_List of tasks_
(A) Using the butterfly passage, say whether each statement agrees with it: (i) the outing went to untouched post-glacier land in Western Minnesota; (ii) the pawnee skipper is becoming more common; (iii) after the caught butterfly was put in an envelope, three more were seen. Answer yes or no for each, and quote the words that decide it.
(B) Quote the butterfly passage word for word, from "Anyway, we set" up to and including "ever more rare.".

Anyway, we set out early in the morning to get to an area of untouched post-glacier land in Western Minnesota, where we started checking out hills. Did you know that there are some butterflies whose life-time range consists of the top of a single hill? Scientists call it “hilltopping”, but I call it a rather limited world view and a risky strategy. Nonetheless, there exist these butterflies called the pawnee skipper that are rare to begin with and, as humans level hills to make land for farming, they’re getting ever more rare.

Counting them is also difficult, because they fly really quickly and they all look like one another (a not uncommon problem for counting a species, actually), so when we caught this guy, we put him in an envelope for a while to see if any more came out. We then saw two more, presumably fighting for the top of the hill, as we’d just caught the alpha male.

(Side note: Yes, you are living in a world in which there are not only alpha butterflies, but in which butterflies fight with one another to become alpha. Think of it as Barbie Mariposa and Her Butterfly Fairy Friends meets Fight Club.)

_Recorded data_
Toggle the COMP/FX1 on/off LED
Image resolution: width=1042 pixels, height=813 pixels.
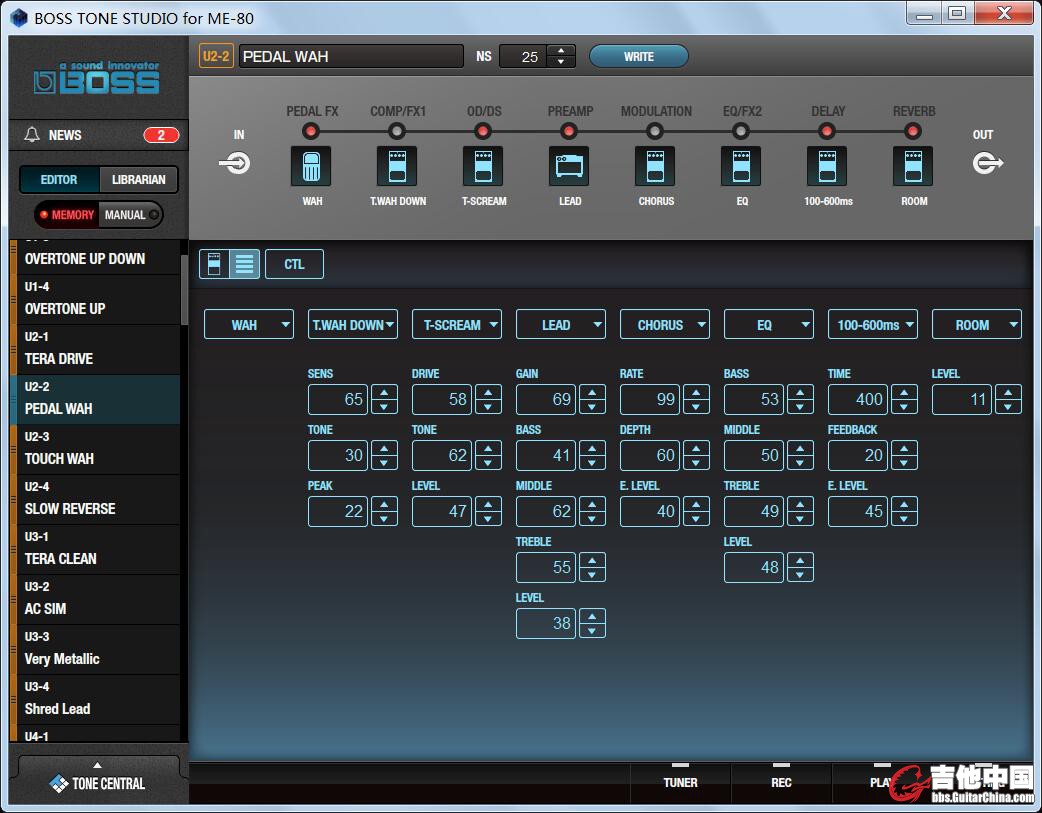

_Expected outputs_
(A)
(i) Yes: "we set out early in the morning to get to an area of untouched post-glacier land in Western Minnesota"
(ii) No: "they’re getting ever more rare"
(iii) No: "We then saw two more"

(B)
Anyway, we set out early in the morning to get to an area of untouched post-glacier land in Western Minnesota, where we started checking out hills. Did you know that there are some butterflies whose life-time range consists of the top of a single hill? Scientists call it “hilltopping”, but I call it a rather limited world view and a risky strategy. Nonetheless, there exist these butterflies called the pawnee skipper that are rare to begin with and, as humans level hills to make land for farming, they’re getting ever more rare.